- [抜粋文]:
--*--

四歳

この夏でななちは4歳になった。

「4歳になると、赤ちゃんのこと全部なくなっちゃって、おねえちゃんになるの。」と豪語していたななち。ほんとかしら…と半分くらいしか期待していなかったのだが、思った以上におねえちゃんぽくなった。

一番大きな成長は、「おっぱい卒業」だ。誕生日一週間くらい前から「やっぱりおっぱいバイバイは無理かも…」なんて弱音を吐き始めたので今年もダメかしら…とあきらめていたのだが、パイナップルカルピスとららぽーとのおかげでついに卒業することができた。

お誕生日当日はもう今夜からおっぱいが吸えないということで頭が一杯で、朝から浮かない顔をしていたななち。テンションをあげるために部屋をモールと風船で飾り付けて、お祝いモードを盛り上げ、フルーツたっぷりのケーキにトーマスフィギュアを飾ったケーキを作った。そして、朝から夕方まで大磯ロングビーチへ遠征。母子ともにこんがり小麦色になるまで力一杯遊んだ。(パパだけはゆでたエビのように赤くなった…。)帰ってから速やかにお風呂に入り、早めの夕食で誕生日を祝う。一日プールで泳いだのでおっぱいも忘れてバタンキューで寝るだろう…というのが私の計画だったのだが…甘かった。

疲れきって眠たくてたまらないはずなのに、「我慢できない~!ちゅっちゅしたい~!!」と大泣きし始める。絵本を読んでも、なだめすかしても、もうどうにもならないくらいに泣くので私も「まだ無理なのか…」「まあ、まだいいか…」と何度かゆらいだが…せめて、当日だけでも我慢してもらおう!と心を鬼にしておっぱいをガード(バンドエードとブラの二重防壁)した。

--*--

- [対象データ]:
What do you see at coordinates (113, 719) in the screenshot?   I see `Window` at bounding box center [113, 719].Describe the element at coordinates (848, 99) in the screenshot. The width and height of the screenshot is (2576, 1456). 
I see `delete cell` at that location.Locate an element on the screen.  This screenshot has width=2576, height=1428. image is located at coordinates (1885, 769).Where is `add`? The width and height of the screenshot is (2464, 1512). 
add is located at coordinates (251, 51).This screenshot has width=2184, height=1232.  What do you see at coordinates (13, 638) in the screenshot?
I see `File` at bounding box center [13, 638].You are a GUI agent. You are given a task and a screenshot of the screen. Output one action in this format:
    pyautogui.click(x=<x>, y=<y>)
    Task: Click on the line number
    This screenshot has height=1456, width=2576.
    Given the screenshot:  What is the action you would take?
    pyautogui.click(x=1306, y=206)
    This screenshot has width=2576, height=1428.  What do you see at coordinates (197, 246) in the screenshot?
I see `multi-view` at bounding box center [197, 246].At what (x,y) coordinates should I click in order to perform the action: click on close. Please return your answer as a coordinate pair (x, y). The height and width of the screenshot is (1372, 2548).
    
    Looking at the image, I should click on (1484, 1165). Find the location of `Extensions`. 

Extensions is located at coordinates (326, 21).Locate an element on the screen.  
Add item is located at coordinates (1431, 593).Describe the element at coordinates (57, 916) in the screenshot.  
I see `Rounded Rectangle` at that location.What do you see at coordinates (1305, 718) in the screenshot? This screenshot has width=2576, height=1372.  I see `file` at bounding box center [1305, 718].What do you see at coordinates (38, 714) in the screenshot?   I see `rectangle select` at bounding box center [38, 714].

--*--

- [指示 1]: 抜粋文から、「この夏でななちは4歳になった。」を含む語句で始まり「計画だったのだが…甘かった。」で終わる部分を、一字も変えずに書き写してください。
- [指示 2]: 抜粋文の内容を2文でまとめてください。
- [指示 3]:
次の(a)〜(c)が抜粋文の内容と合っているかどうかを、それぞれ「はい」か「いいえ」で答えてください。判断の決め手となる本文の語句も、そのまま引用してください。
(a) ななちは、4歳になるとおねえちゃんになると言っていた。
(b) パパも母子と同じように小麦色に焼けた。
(c) 誕生日のケーキにはトーマスフィギュアが飾られた。

- [実行結果 1]:
この夏でななちは4歳になった。

「4歳になると、赤ちゃんのこと全部なくなっちゃって、おねえちゃんになるの。」と豪語していたななち。ほんとかしら…と半分くらいしか期待していなかったのだが、思った以上におねえちゃんぽくなった。

一番大きな成長は、「おっぱい卒業」だ。誕生日一週間くらい前から「やっぱりおっぱいバイバイは無理かも…」なんて弱音を吐き始めたので今年もダメかしら…とあきらめていたのだが、パイナップルカルピスとららぽーとのおかげでついに卒業することができた。

お誕生日当日はもう今夜からおっぱいが吸えないということで頭が一杯で、朝から浮かない顔をしていたななち。テンションをあげるために部屋をモールと風船で飾り付けて、お祝いモードを盛り上げ、フルーツたっぷりのケーキにトーマスフィギュアを飾ったケーキを作った。そして、朝から夕方まで大磯ロングビーチへ遠征。母子ともにこんがり小麦色になるまで力一杯遊んだ。(パパだけはゆでたエビのように赤くなった…。)帰ってから速やかにお風呂に入り、早めの夕食で誕生日を祝う。一日プールで泳いだのでおっぱいも忘れてバタンキューで寝るだろう…というのが私の計画だったのだが…甘かった。

- [実行結果 2]: ななちは4歳になり、思った以上におねえちゃんぽくなって、ついにおっぱいを卒業することができた。誕生日当日は大磯ロングビーチで力一杯遊んだが、夜は大泣きしたので、私は心を鬼にしておっぱいをガードした。

- [実行結果 3]:
(a) はい。「「4歳になると、赤ちゃんのこと全部なくなっちゃって、おねえちゃんになるの。」と豪語していた」
(b) いいえ。「パパだけはゆでたエビのように赤くなった」
(c) はい。「フルーツたっぷりのケーキにトーマスフィギュアを飾ったケーキを作った」